Something is obviously moving. Most newer porches are all concrete with a brick veneer. The photos are too close, do you have an overall photo?
Here are a couple more that I took. They don’t tell much. Oddly enough the soffit in that area was also sloping upward out toward the fascia.
Are you sure the columns are intended to provide much support? Not decorative? Porch roof looks like a cantilevered design, supported by trusses.
This picture clearly shows the rafters sitting on that header across the front. It was taken from the attic area looking down on the porch ceiling.
I found this on the web while searching for proper installation of porch columns…
I’m sorry, forgot to address your question about the trusses. Definitely not trusses, all stick built on the site. The second floor was finished off by the homeowner. Every receptacle on the second floor except for one were wired with reverse polarity, i.e. hot and neutral reversed.
In your original post, the second picture shows a foundation vent. Is there a void under that porch?
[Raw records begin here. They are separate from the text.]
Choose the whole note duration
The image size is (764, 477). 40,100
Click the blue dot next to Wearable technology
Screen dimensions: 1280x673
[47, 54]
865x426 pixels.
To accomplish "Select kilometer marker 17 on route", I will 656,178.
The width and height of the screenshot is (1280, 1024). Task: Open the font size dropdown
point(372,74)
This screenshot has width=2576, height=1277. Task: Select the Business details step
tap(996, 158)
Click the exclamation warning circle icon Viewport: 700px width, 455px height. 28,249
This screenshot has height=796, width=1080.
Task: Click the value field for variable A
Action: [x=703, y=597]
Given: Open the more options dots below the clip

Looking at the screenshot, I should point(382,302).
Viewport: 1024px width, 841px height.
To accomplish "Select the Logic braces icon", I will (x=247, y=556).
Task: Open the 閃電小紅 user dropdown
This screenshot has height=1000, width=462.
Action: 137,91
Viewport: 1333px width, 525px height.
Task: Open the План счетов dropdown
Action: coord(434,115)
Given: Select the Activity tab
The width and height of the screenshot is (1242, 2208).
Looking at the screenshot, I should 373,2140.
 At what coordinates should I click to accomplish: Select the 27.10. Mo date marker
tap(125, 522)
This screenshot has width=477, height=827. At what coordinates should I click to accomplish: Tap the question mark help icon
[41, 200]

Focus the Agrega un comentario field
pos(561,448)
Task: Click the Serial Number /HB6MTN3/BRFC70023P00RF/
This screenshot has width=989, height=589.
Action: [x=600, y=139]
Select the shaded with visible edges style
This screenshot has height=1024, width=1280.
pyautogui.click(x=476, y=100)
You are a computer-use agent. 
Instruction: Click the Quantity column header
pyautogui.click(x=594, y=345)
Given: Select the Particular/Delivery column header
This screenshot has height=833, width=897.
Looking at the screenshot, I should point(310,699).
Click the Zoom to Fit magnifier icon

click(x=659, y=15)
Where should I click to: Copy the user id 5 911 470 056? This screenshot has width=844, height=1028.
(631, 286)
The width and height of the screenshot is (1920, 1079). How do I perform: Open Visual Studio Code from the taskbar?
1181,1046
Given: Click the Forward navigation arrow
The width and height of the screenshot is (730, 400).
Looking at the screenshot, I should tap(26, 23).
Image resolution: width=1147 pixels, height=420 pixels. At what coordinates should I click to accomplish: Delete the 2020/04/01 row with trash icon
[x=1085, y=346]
Actually, they ran two 4" PVC pipes side by side from the vent under the slab into an 8" block turned on its side to vent the crawl space. There were two vents like this. I’ll add pictures from inside the crawlspace shortly.
Isn’t the rafter tie also sitting on the outside (front) wall of the house?
There’s a knee wall in the finished room, but I don’t think it was meant to carry the load of the roof.
Judging from the photos, I would guess there is a problem with the drainage of the downspout at the right corner which is undermining the structure of the porch. It looks like much of the front face of the roof drains to that downspout and it seems to terminate only a couple feet from the corner.
The bearing on the posts is very odd and coupled with the vent design and the other issues you mentioned, I’m wondering who this contractor apprenticed under. Red Green?
That horizontal crack must be 20 feet long. That is, it goes from one end to the other of the length of that porch. Do you think the one downspout would cause it to move that far?
Columns appear decorative
Not bearing on anything but a curtain (wall) of brick veneer
Yes it’s a load beam above
Yes it’s failing
If the supports (non existent) were moved back towards the house and centered on the upper beams and bearing on the concrete you would be fine… carpenters are a dying breed!
Maybe I’m not fully understanding what you are saying, but if the columns were moved back onto the slab, wouldn’t the load beam have to be beefed up considerably and moved in toward the house with it? It’s barely catching the edge of the beam as it is.
That’s correct. The slab you are seeing is most likely the perimeter of the footing wall. We’ll assume it’s cinderblock without any further photos. If that’s the case, the support post(s) should be setback and bear upon the exterior footing which should in fact be substantial enough to support the beam. The decorative columns are merely that, decorative. The person installing them was not aware of this as it was most likely a remodel of some type.
How can you tell if they are decorative or not. The center cross-section image I posted earlier looks to be that fiberglass reinforced material you see everywhere for load-bearing walls or am I missing something else?
It appears to me for a crack to be fairly uniform for 20 feet the back of the porch slab may have settled and rotated. But, if that porch slab is 6 feet deep, it would have to settle about 1 inch to get a 1/8 inch mortar crack.
You were spot on about the rotating. After I saw the diagram I had a chance to go back and have another look this morning because I wasn’t able to get to the electrical panel and the water heater yesterday. The owners are in the middle of moving and had all this heavy furniture all up against those things.
Anyhow, adjacent to where the largest crack in the brick veneer was the slab was actually sloping back toward the house. The rest of the slab was either level or sloping down toward the brick veneer.
Regarding any other supporting structure for the beam the columns were supporting there was only the knee walls on the second floor and they weren’t put in with a top plate. They were nailed directly to the side of the rafters. The owner put them up himself and just nailed the knee wall studs right to the side of the rafters.
Thanks for the help to everyone. You guys are great.
For those rafter tails to be turned up, you might consider you have two (2) things going on. Not only do the posts need to be added and moved but the “floors” are also under tension. If the ceiling rafters (floor joists) aren’t the correct dimensional lumber they are most likely deflecting… Hmm
Hard to tell if they were actually turned up or if perhaps the tails were cut a little short down that edge. Or maybe whoever installed the channel for the soffit got off a little and went lower than the should have.